La forma en que las personas se relacionan está íntimamente vinculada con la espiritualidad. De hecho, la espiritualidad misma, toda, está conectada a la realidad material con todas las complicaciones y expectativas que esto conlleva.
La capacidad de relación y el establecimiento de vínculos, de suyo, son espontáneas, naturales y eficientes en toda la creación porque trabajan por un programa o instinto dado para que toda la estructura funcione. En el caso del ser humano requieren de la intención y la voluntad individual, es decir, es un proceso consciente que se juega en tres ejes fundamentales: la conexión vertical, el vínculo horizontal y el contacto con uno mismo. Cada uno de ellos mantiene sus propias características y dificultades y, si bien, se condicionan mutuamente, también se libran independientemente.

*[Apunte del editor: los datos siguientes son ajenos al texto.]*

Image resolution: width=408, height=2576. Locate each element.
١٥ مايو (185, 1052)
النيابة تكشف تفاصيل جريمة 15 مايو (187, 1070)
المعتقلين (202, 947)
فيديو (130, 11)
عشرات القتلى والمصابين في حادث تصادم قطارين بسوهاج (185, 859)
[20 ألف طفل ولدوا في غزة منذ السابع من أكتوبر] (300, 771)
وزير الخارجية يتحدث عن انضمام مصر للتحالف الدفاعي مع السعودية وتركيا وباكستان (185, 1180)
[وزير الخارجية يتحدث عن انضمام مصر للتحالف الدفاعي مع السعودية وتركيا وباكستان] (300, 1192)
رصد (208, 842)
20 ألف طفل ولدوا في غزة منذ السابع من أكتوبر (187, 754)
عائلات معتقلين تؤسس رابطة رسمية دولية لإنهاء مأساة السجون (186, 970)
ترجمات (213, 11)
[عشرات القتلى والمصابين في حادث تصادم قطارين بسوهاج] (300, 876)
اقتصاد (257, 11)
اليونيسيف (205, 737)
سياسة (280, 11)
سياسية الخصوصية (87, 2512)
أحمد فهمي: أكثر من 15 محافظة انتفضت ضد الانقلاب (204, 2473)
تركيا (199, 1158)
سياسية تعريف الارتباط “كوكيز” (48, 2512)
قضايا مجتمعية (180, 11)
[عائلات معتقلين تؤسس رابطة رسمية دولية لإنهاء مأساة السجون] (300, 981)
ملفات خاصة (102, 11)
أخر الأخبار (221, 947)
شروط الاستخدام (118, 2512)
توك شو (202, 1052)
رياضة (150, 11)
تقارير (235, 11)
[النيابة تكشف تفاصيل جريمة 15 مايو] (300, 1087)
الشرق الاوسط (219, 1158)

A la conexión vertical corresponde la relación con el mundo espiritual, un plano considerado superior, algo etéreo, poco claro y que diferentes tradiciones o religiones explican desde sus propias comprensiones. Este horizonte da orientación, sentido y dirección en lo cotidiano; certeza en la incertidumbre, fortaleza en la adversidad y consuelo frente al dolor. Es el vínculo que siempre ha estado relacionado con la espiritualidad y que en ocasiones se entiende erróneamente como oposición al mundo material al que puede llegar a considerar incluso como enemigo.

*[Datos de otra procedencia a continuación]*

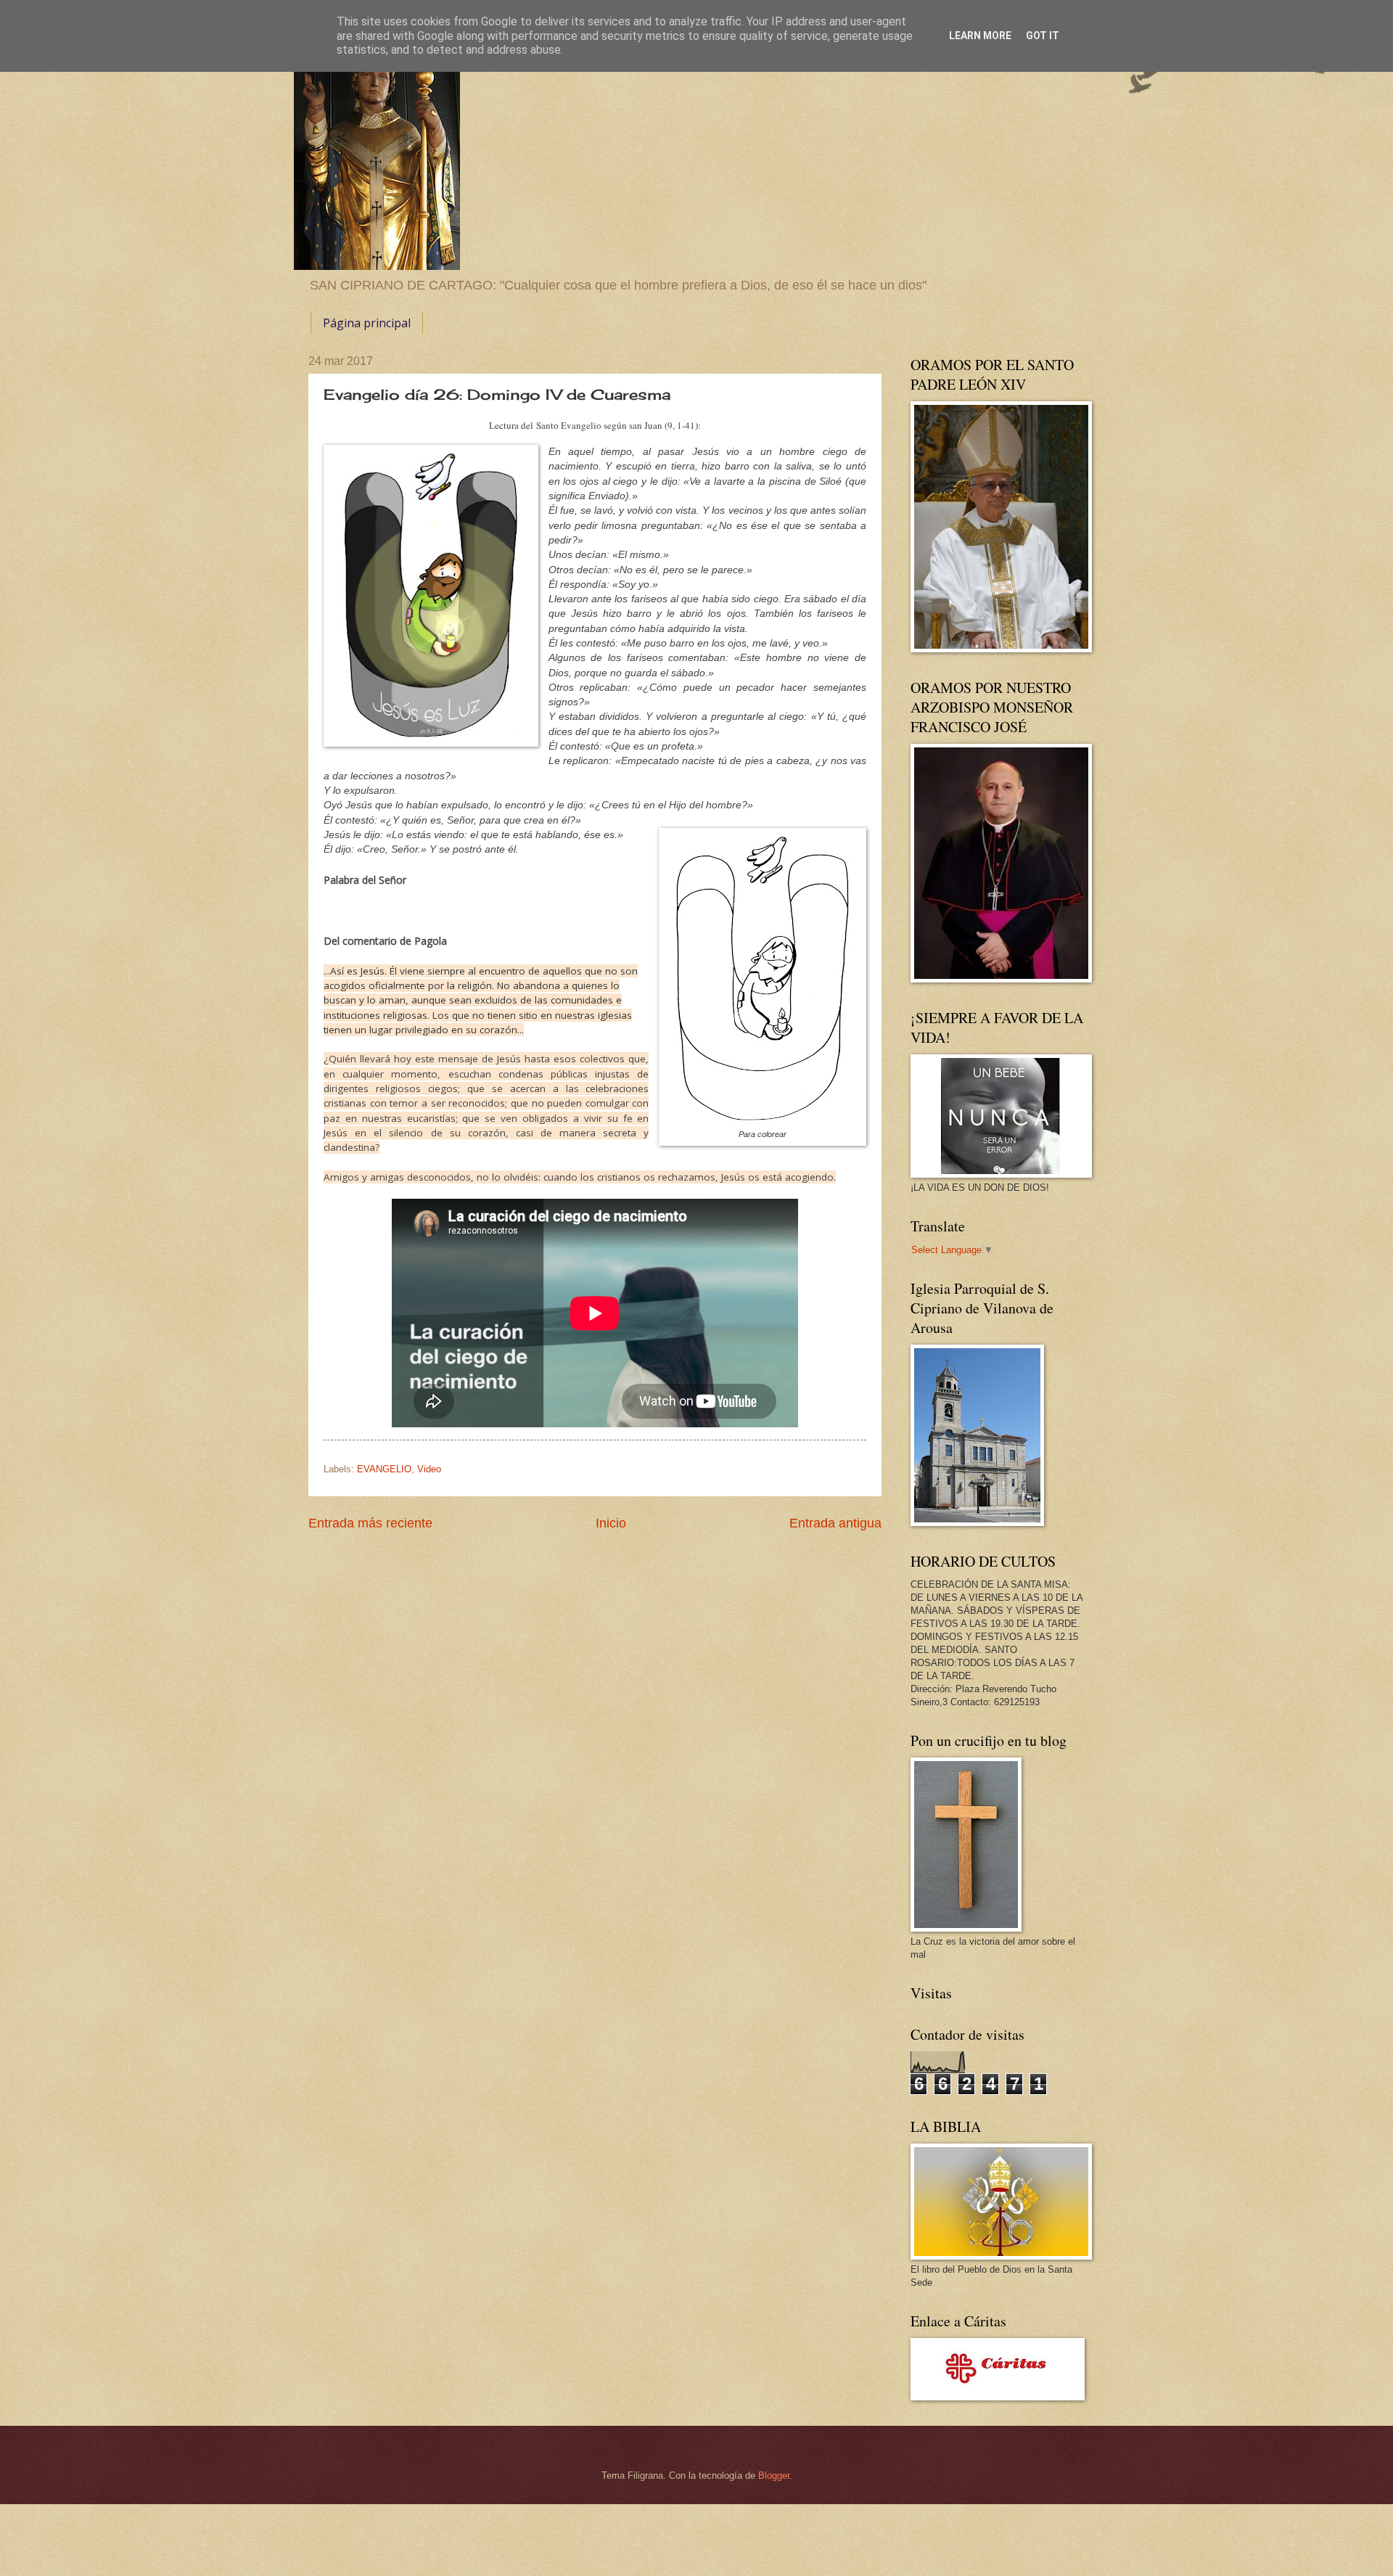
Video (429, 1469)
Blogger (773, 2475)
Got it (1042, 35)
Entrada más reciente (370, 1523)
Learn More (980, 35)
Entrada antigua (835, 1523)
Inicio (611, 1523)
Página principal (367, 323)
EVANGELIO (384, 1469)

El contacto con uno mismo requiere profundidad, valor, aceptación y una importante dosis de humor frente al error y durante la auto-evaluación. Implica un reto reconocido desde la antigüedad, vinculado estrechamente con la sabiduría y establecido como una necesidad fundamental para fluir adecuadamente ante los desafíos que implican la existencia.

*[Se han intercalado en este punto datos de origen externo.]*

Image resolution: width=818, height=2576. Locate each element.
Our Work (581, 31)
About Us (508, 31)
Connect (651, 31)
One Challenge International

El vínculo horizontal está relacionado con todo aquello que rodea a la persona y que se encuentra en la misma dimensión en la que está existiendo. Esta vía incluye a todos los seres humanos, los animales, las cosas, las situaciones, etcétera que suceden en su entorno. Es decir, todo aquello que se manifiesta alrededor de su existencia y que no corresponde a su mismidad ni a la divinidad.
Así, la capacidad de relación humana es posible con todos y con todo aquello que se aproxime a su entorno; sin embargo, ésta suele estar condicionadas por prejuicios, expectativas y experiencias previas que entorpecen, alteran o impiden sus procesos fluida, realista y armónicamente. Estas complicaciones se originan al privilegiar la idea sobre la realidad tanto de lo otro y los otros por un lado como y, por el otro, al confundir la dirección y el sentido del vínculo. Ambos aspectos actúan simultánea y perfectamente interrelacionados y se manifiestan como apegos, expectativas y aversiones.
En el primer caso, la idea de lo otro y los otros, sólo es eso, una idea que por perfecta o nefasta que se tenga impide ver las posibilidades, los límites y los riesgos reales que de suyo encierra. Este error puede generar un gran riesgo, una considerable cuota de dolor o una pérdida de oportunidad al impedir el contacto con su propia realidad.
En el segundo, al confundir el sentido y la dirección del vínculo la persona inhabilita su propio poder, capacidad y orientación, se coloca a merced de las, los y lo demás e inhibe la posibilidad de reaccionar a tiempo para garantizar una existencia plena y construir su propio destino.
Independientemente de los deseos y las ideas, la realidad es lo que es, y los otros son lo que son. Reconocer, aceptar y adaptarse conscientemente es la tarea humana. Una posibilidad ya dada en potencia, pero que tiene que ser descubierta y puesta en práctica. Una habilidad que cuando se conecta con el vínculo espiritual, como sea que se comprenda, permite descubrir la grandeza humana y de toda la existencia.